On the album opener, biblical imagery is abundant. “Can’t part the sea, can’t reach the shore,” she calls out; “God, keep my head above water / Don’t let me drown, it gets harder / I’ll meet you there at the altar,” the chorus begs. In truth, it’s pretty catchy, but at the same time, a very unexpected turn of events for the girl once yelling “Hell yeah, I’m the motherfuckin’ princess!” It’s almost safe to say it’s the album’s peak because every song following it elicits a “what the actual hell” within 10 seconds.
Head Above Water is like a box of chocolates but every piece contains a different type of nut. Ultimately, you’re gonna be disappointed after a bite or two. There are blues tracks, there are pop songs, there are ballads and there is even a track with a Nicki Minaj verse. There’s just way too much going on here, and none of it particularly stands out.

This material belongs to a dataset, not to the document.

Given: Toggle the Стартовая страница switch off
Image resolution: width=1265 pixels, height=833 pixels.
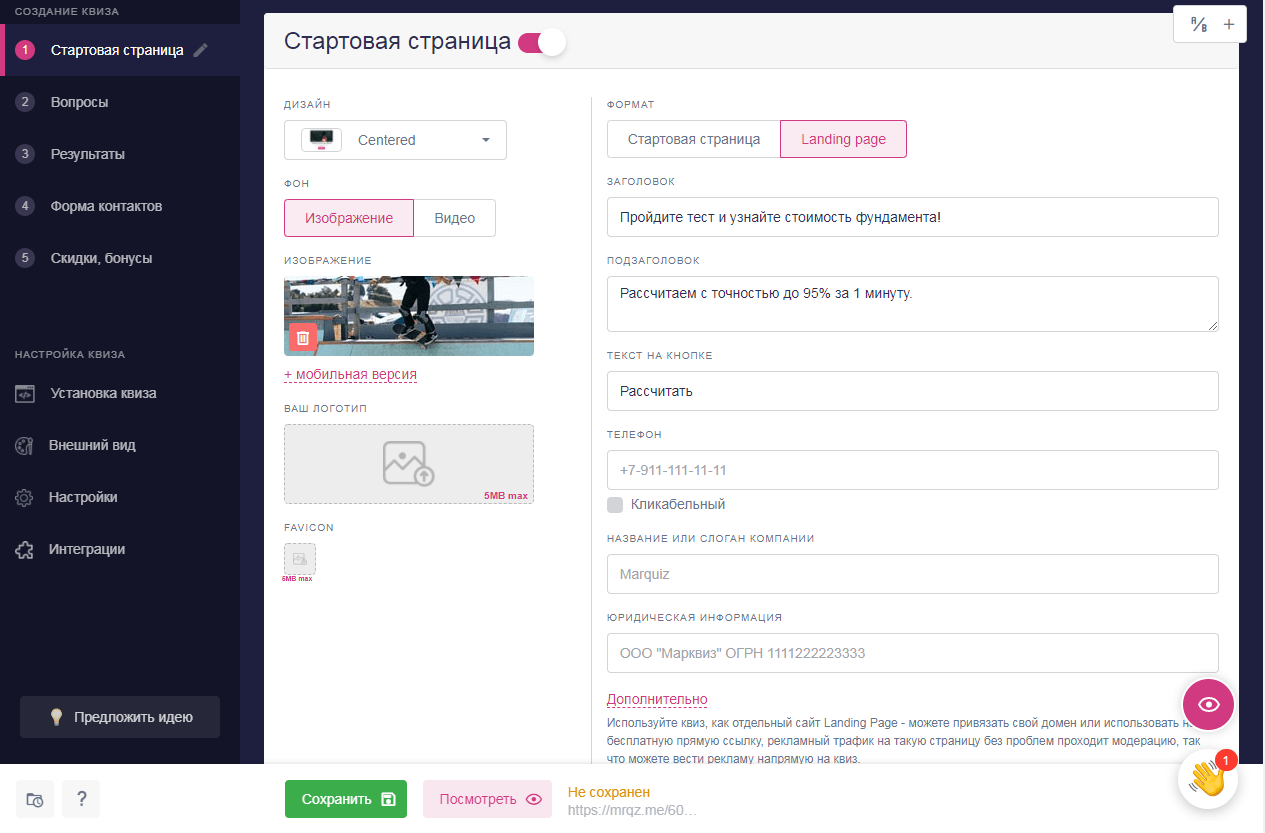Looking at the screenshot, I should tap(542, 42).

In her defense, there was no way she was getting away with yet another reinvention in 2019. Pop is too in right now — it’s that genre, and it’s fucking cutthroat. Pop stars come and go on a whim, and only the truly strong keep their head above water in today’s environment. Lavigne’s roots are too deep, her legacy too set in stone. If you’re not innovating today, pop will chew you up and spit you out on your head. Her insistence to maintain a semblance of the pop she was putting out over a decade ago is near fatal. What I’m getting at here is that Lavigne, while holding on to nostalgia at times, is outdated. Do yourself a favor and listen to “Mine” by Slayyyter instead.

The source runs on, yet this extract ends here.